Xyantha - lovely - and more so logical - idea for a thread on a reader's forum!

I remember exactly when I decided I urgently needed to learn how to read.
The story might sound a bit made up - but as with most crazy real life stories, it's true. My parents had both read to me a lot, but suddenly that seemed insufficient.

It was a few weeks short of my fifth birthday. We were on a large ocean liner crossing the Atlantic and I was in the pool swimming with my mother, as always not wanting to leave the water. So she told me I could stay another 20 minutes, informed the life guard when to kick me out and went back to our cabin.
(This shows you I clearly grew up in the pre-helicopter parent age. No parent today would dream of leaving a not yet 5-year old on their own to swim in a pool they couldn't even stand in. But my mother had utter confidence in my swimming abilities and never for a second considered it potentially dangerous.)

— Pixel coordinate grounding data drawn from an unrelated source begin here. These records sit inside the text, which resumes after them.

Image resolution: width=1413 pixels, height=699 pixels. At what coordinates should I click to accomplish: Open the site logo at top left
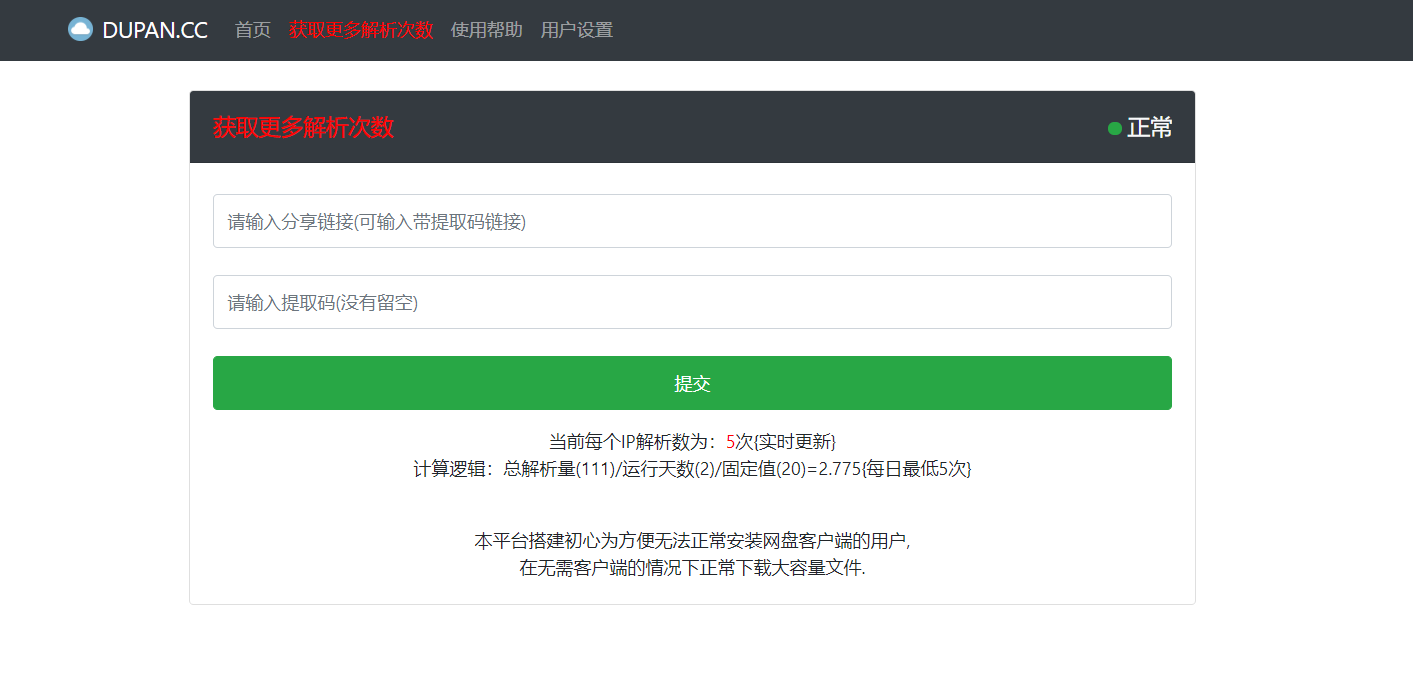[x=138, y=29]
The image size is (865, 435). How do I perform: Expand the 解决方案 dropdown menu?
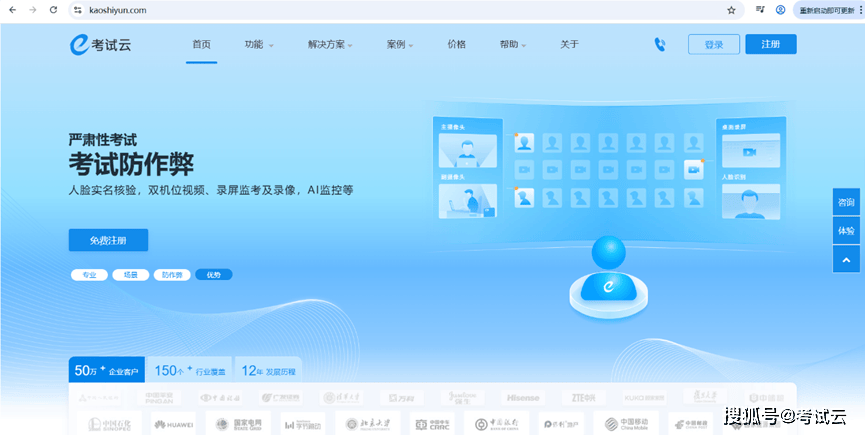(331, 45)
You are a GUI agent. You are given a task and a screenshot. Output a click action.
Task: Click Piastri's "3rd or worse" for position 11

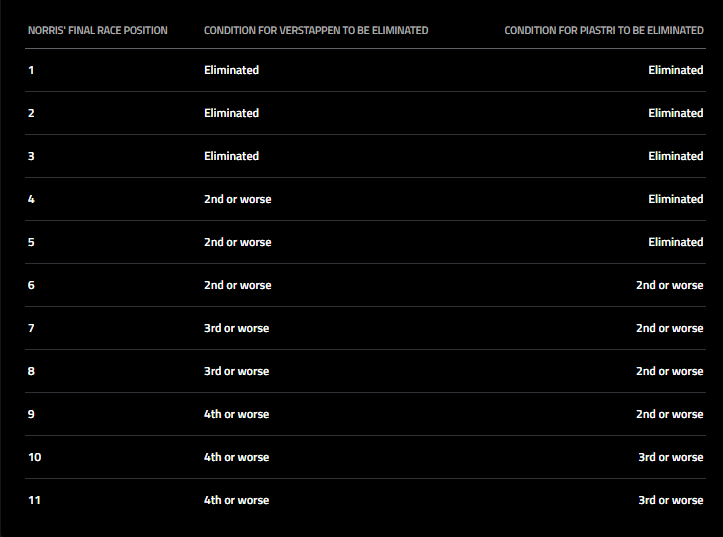(x=670, y=500)
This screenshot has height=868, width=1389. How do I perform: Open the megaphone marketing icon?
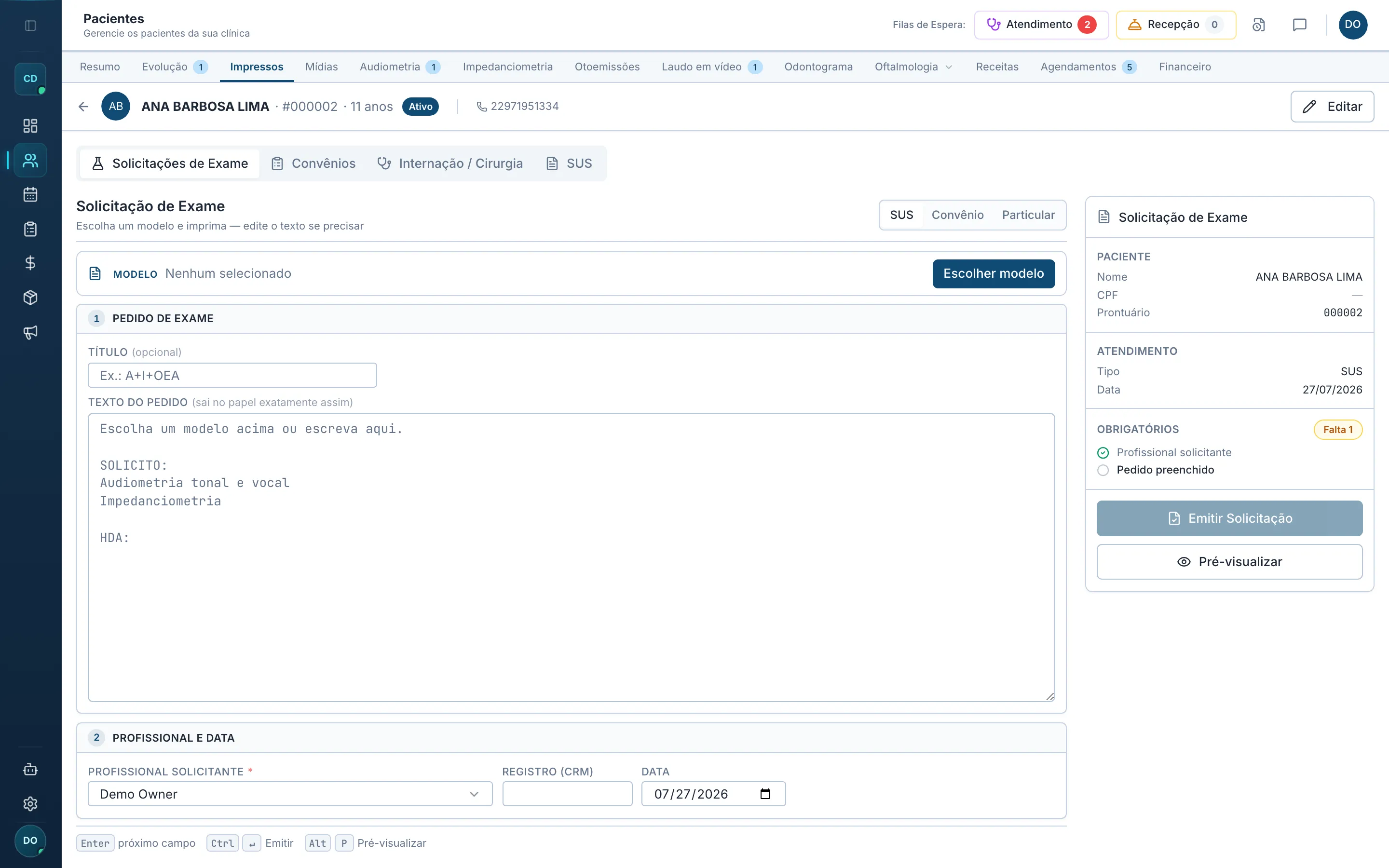pos(30,332)
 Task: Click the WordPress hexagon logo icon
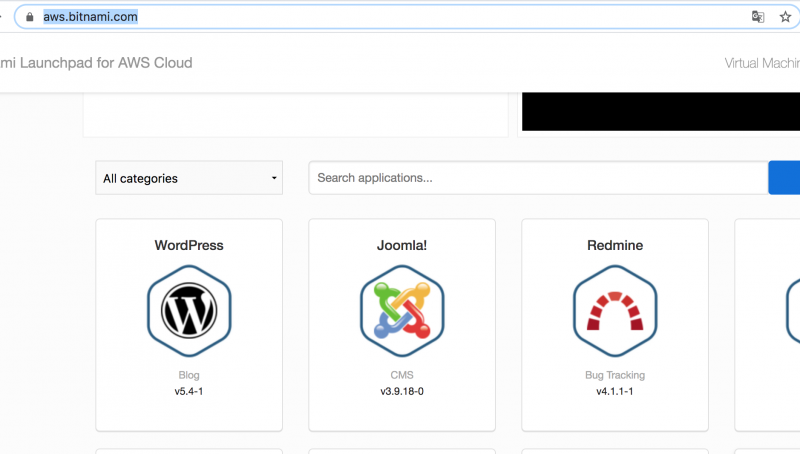click(x=189, y=311)
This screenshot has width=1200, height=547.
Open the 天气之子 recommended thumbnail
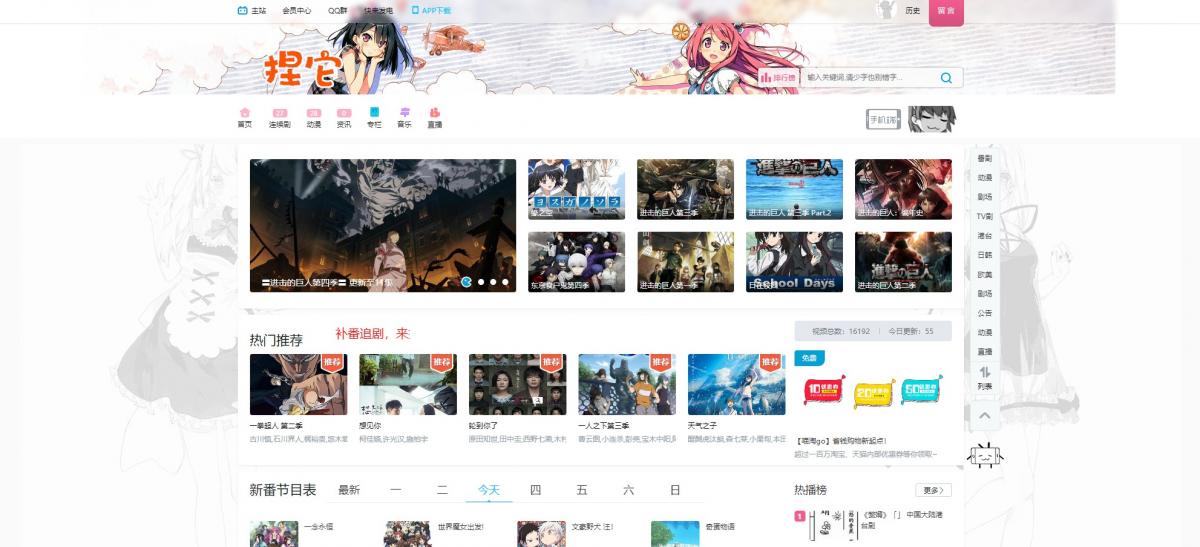[737, 385]
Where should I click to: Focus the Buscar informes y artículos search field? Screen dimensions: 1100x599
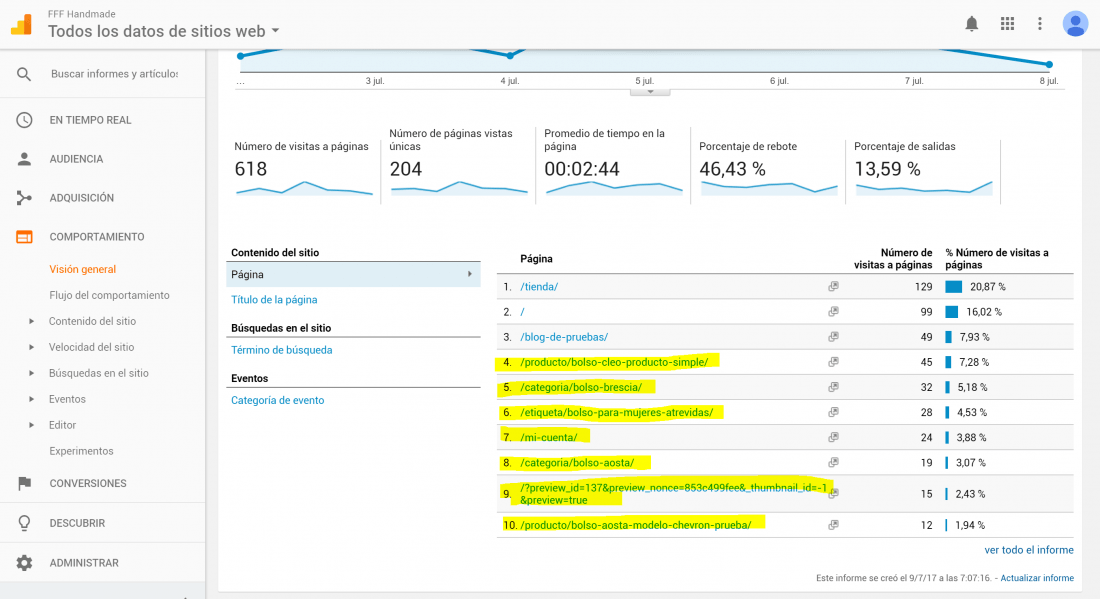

After my 20 minutes extra pool time I went on my way back to our cabin, the path I knew well ..... to be confused at the way end of my walk which short end corridor I had to take to reach our cabin and my mom. They all had names - and that is where I noticed that I couldn't read the signs on my own. 
Needless to say, I turned one corridor too early (out of about 20) couldn't find our cabin and was crying when my father found me. But also determined to learn how to read.

I then actually learned to read 2 languages parallel to each - which I do not remember as much of an issue as I spoke both. (Learning to write both and keeping spelling straight was harder). 

From then on I was the prime suspect for the question 'Who has the library pass?" - reading everything I could get my fingers on. Historic books, books with female lead characters and people in other countries and cultures were my favorites. The Scholastic book services catalog and how many books I was allowed to order was a bi-annual battle with my parents. 

When I was 10 I graduated to the more grown up section of (also longer) books - the first one I ever read being 'Gone with the Wind' as I had seen the movie and loved it. 

My experience mirrors Tad's in so far that public library's in North America are much better in catering to the needs of young(er) readers than those in Europe. Because during my years there, I went to reading through the classics of historical fiction - and for more current material mostly borrowing excessively from my friends' parents bookshelves. 

Xyantha - I can also relate to your classic issues. Like I have total issues with Hemingway. Like I love Ingrid Bergman & Gary Cooper in 'For whom the bell tolls', also because I find the Spanish Civil War a sujet extremely interesting. But I hate the book and the writing style.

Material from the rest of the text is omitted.